By Ye Xie and Lukanyo Mnyanda
Jan. 30 (Bloomberg) -- The dollar and yen rose versus the euro, heading for their biggest monthly gains since October as mounting evidence of a global slowdown increased the appeal of the currencies as havens from the financial crisis.
The euro declined for a second day on the slowest inflation in the 16-nation region since 1999 and an increase in the unemployment rate to a two-year high. The dollar and yen pared their gains versus the euro as a government report showed the U.S. economy contracted in the fourth quarter less than economists forecast.
“Safe-haven currencies remain the way forward, and that’s benefiting the yen and the dollar,” said Jeremy Stretch, a senior currency strategist in London at Rabobank International. “The underlying data continues to be biased to the downside, and investors are not buying into the recovery story.”
The dollar advanced 0.9 percent to $1.2835 per euro at 8:34 a.m. in New York, from $1.2954 yesterday. The yen gained 1.1 percent to 115.27 versus the euro from 116.60. The dollar fell 0.3 percent to 89.79 yen from 90.03. Japan’s currency may strengthen to 87 per dollar and 110 against the euro in the next five weeks, Stretch said.
The U.S. currency gained 8.5 percent versus the euro this month after a 4.4 percent rally in 2008. The yen advanced 10 percent in January after appreciating 29 percent last year. The greenback dropped 1.1 percent versus the yen this month after a 19 percent decline in 2008.
The pound rose 1.1 percent to 89.61 pence per euro from 90.56 yesterday, extending its gain since Dec. 31 to 6.8 percent, the biggest monthly advance since the euro’s debut in 1999. Sterling was little changed at $1.4311, heading for a monthly loss of 1.9 percent.
Soros on Euro
The euro weakened against the dollar and yen a day after billionaire investor George Soros told Austria’s Der Standard newspaper Europe’s currency may not “survive” unless the European Union pushes for a global plan to deal with toxic debt.
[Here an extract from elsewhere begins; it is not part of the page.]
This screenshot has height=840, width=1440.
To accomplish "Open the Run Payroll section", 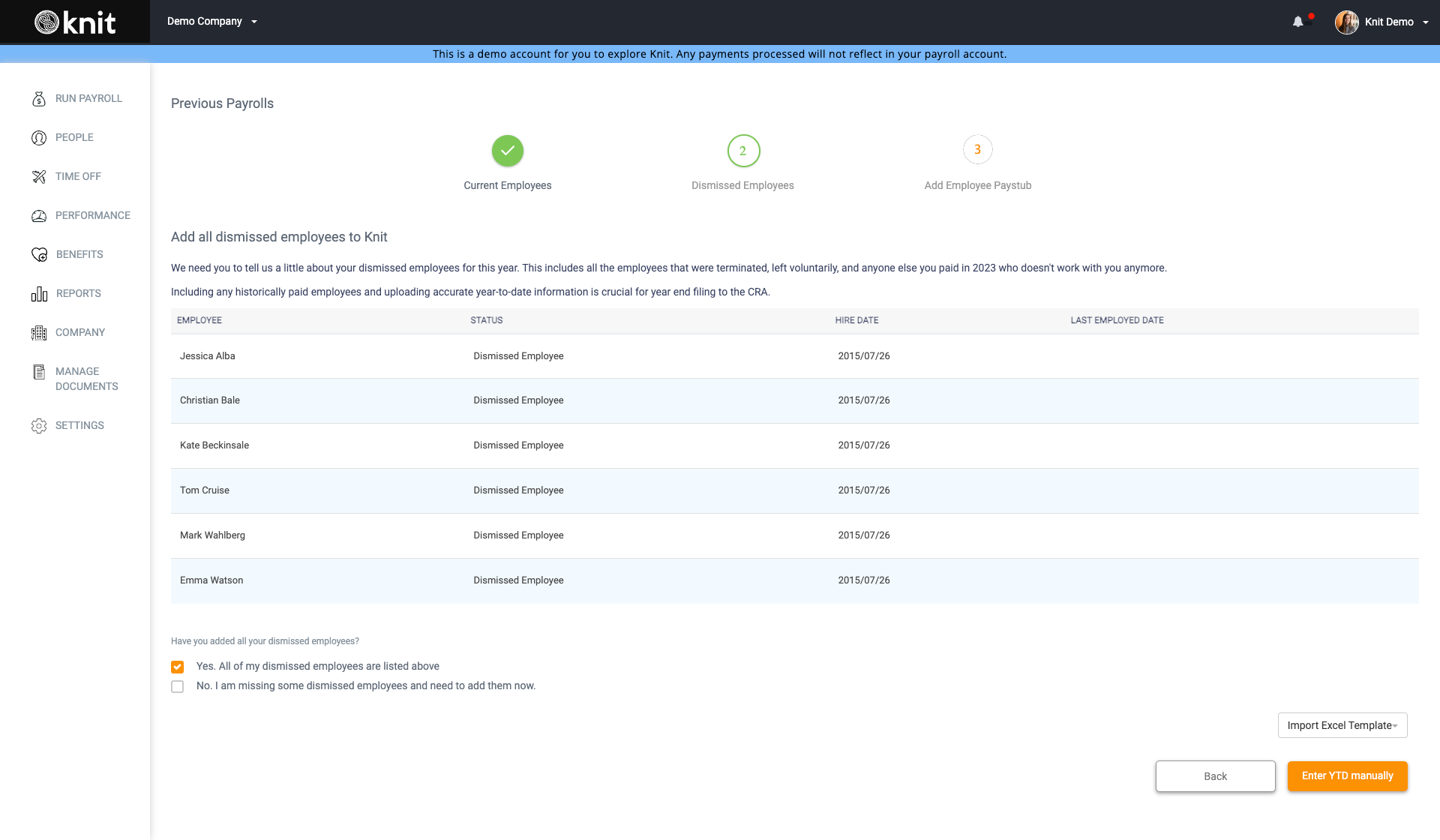I will coord(39,98).
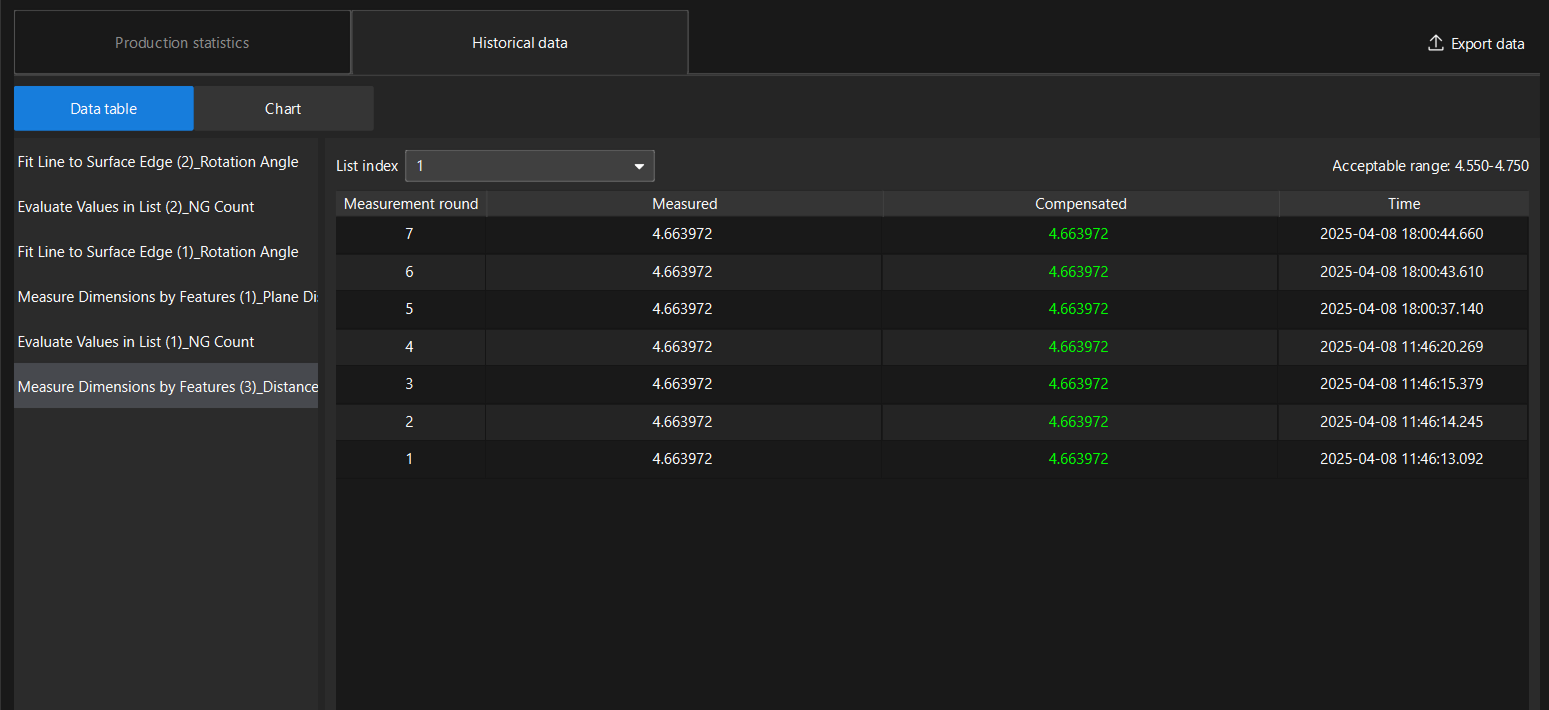Viewport: 1549px width, 710px height.
Task: Select Fit Line to Surface Edge (2)_Rotation Angle
Action: tap(158, 162)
Soros, who made $1 billion breaking the Bank of England’s defense of the pound in 1992, told reporters this week at the World Economic Forum in Davos, Switzerland, that he exited bets against sterling after it dropped to $1.40.
Europe’s inflation rate dropped to 1.1 percent in January, the lowest since July 1999, and the unemployment rate rose to 8 percent in December, the highest in two years.
The yen rose 2.3 percent to 57.37 versus the Australian dollar and 2.1 percent to 8.83 against the rand today. Japan’s current-account surplus makes the yen attractive to investors in times of financial turmoil because it makes the country less reliant on capital markets.
Honda’s Profit
Honda Motor Co., Japan’s second-largest automaker, slashed its full-year profit forecast 57 percent today as vehicle demand in the U.S. plunged and the yen gained against the dollar, eroding the value of exports. The Nikkei 225 Stock Average slid 3.1 percent today and the MSCI World Index lost 0.8 percent.
U.S. gross domestic product contracted at a 3.8 percent annual rate from October through December after a 0.5 percent decline in the previous quarter, the Commerce Department reported today. The median forecast of 79 economists surveyed by Bloomberg News was for a 5.5 percent decline.
The ICE’s Dollar Index, which tracks the greenback versus the euro, the yen, the pound, the Canadian dollar, the Swedish krona and the Swiss franc, increased for a third day, rising 0.9 percent to 86.023. The index rose 5.8 percent this month, following a 6 percent advance last year.